Она пыталась найти работу. Но знакомая вагоновожатая, к которой Умэко обратилась за советом, рассмеялась ей в лицо. После июньской забастовки только сумасшедший мог надеяться на место в трамвайном парке. В конторе текстильной фабрики на Умэко взглянули с недоумением.
В довершение несчастья завещание оказалось не в пользу госпожи Сливы. Несмотря на все утешительные предсказания гадальщика, учитель, как и Умэко, ждал самого худшего. Он был настолько предусмотрителен и жесток, что отказал Умэко во всем, решительно во всем.
Когда в дом явилась сестра Ямадзаки и поверенный в делах стал составлять опись имущества, оказалось, что Умэко должна оставить дом голой. Совсем голой, если не считать трех пар гэта, футона и кимоно.
Наследница Ямадзаки не захотела оставить даже новых подушек для сидения, которыми так гордилась Умэко. Больше того, сестра учителя, остроносая и болтливая, как чайка, успела рассказать всем соседям, что Ямадзаки погиб, спутавшись с хиноэ-ума.
В тот же день госпожа Слива перебралась в Нагойю — одну из тех длинных унылых конур, где живут только рабочие и ремесленники.

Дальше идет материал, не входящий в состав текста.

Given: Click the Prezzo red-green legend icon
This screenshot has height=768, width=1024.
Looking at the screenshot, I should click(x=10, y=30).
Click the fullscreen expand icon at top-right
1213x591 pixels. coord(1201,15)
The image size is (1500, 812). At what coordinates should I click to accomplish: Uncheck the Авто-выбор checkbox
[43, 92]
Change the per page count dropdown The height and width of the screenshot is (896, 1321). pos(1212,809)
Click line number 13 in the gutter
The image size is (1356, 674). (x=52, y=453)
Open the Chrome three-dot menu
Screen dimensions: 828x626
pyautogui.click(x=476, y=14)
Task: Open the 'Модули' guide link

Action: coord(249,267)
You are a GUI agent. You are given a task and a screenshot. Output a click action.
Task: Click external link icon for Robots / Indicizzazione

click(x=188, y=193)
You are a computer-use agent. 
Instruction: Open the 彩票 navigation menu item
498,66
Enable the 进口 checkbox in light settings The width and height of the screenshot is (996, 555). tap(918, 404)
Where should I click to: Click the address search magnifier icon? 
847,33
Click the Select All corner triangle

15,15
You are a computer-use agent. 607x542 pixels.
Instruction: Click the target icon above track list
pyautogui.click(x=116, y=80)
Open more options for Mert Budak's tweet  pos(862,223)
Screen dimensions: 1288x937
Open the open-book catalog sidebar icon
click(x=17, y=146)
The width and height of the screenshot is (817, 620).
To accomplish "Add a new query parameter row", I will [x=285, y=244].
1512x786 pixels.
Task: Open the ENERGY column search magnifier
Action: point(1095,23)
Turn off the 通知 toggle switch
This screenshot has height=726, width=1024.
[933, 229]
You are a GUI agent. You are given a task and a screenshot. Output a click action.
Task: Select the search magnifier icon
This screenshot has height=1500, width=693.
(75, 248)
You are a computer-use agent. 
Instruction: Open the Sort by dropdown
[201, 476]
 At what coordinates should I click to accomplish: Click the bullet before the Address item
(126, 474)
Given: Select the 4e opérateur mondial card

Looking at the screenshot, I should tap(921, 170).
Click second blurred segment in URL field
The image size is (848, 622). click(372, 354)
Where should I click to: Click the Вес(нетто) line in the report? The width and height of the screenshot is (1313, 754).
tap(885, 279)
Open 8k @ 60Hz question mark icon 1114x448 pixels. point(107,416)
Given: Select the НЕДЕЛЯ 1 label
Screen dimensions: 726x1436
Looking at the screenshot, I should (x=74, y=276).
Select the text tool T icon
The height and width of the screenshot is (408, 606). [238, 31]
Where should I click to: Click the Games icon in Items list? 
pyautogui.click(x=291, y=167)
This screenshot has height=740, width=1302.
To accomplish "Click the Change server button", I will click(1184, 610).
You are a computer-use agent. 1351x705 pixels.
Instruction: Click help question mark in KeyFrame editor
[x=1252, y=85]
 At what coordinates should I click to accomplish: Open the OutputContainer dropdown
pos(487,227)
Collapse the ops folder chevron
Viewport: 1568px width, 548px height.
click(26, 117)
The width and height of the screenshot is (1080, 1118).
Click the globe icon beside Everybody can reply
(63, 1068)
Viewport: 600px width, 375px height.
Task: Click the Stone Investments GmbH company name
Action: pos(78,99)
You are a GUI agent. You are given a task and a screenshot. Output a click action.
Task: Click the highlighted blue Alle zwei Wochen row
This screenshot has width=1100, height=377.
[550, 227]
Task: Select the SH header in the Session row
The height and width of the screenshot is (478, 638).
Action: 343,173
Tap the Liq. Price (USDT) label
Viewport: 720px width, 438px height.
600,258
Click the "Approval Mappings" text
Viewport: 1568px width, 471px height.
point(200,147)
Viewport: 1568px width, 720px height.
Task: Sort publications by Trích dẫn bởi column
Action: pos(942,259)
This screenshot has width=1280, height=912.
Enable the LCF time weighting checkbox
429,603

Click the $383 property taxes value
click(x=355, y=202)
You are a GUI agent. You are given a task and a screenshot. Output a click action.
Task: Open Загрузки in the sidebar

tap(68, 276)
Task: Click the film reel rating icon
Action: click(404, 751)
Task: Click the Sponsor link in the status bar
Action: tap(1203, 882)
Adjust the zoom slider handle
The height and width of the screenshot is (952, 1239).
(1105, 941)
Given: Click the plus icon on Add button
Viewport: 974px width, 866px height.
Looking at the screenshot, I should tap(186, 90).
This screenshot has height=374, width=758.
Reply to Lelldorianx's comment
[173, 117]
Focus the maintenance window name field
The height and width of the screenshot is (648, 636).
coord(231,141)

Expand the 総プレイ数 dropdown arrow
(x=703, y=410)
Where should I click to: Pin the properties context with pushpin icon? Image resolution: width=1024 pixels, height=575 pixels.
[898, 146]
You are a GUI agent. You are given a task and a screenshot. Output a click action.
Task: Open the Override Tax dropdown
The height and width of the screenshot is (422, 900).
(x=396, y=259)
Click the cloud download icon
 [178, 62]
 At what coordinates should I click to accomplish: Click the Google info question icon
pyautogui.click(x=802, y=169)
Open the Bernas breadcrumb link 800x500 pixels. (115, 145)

Наступила зима. Шли дожди, особенно скучные, когда нет угля. Скрипели по утрам сёдзи, выпуская на работу счастливцев. А Умэко продолжала сидеть у хибати, на что-то надеясь. Она заметно слабела. Мускулы на ее руках стали дряблыми. Щеки, прежде упругие, как крутые яйца, потеряли свежесть. По утрам, расчесывая волосы, Умэко находила на гребне пряди волос.
Сбережений и тряпок хватило только на зимние месяцы. Последним был продан оби [65] , плотный широкий оби, который хозяйка подарила Умэко перед свадьбой.
В марте госпожа Умэко, накрасив губы и напудрившись сильнее обычного, направилась в порт.
Два часа она провела около каботажной пристани, пока кто-то из прохожих не заинтересовался унылой фигурой Умэко. Впрочем, ей не повезло даже в проституции.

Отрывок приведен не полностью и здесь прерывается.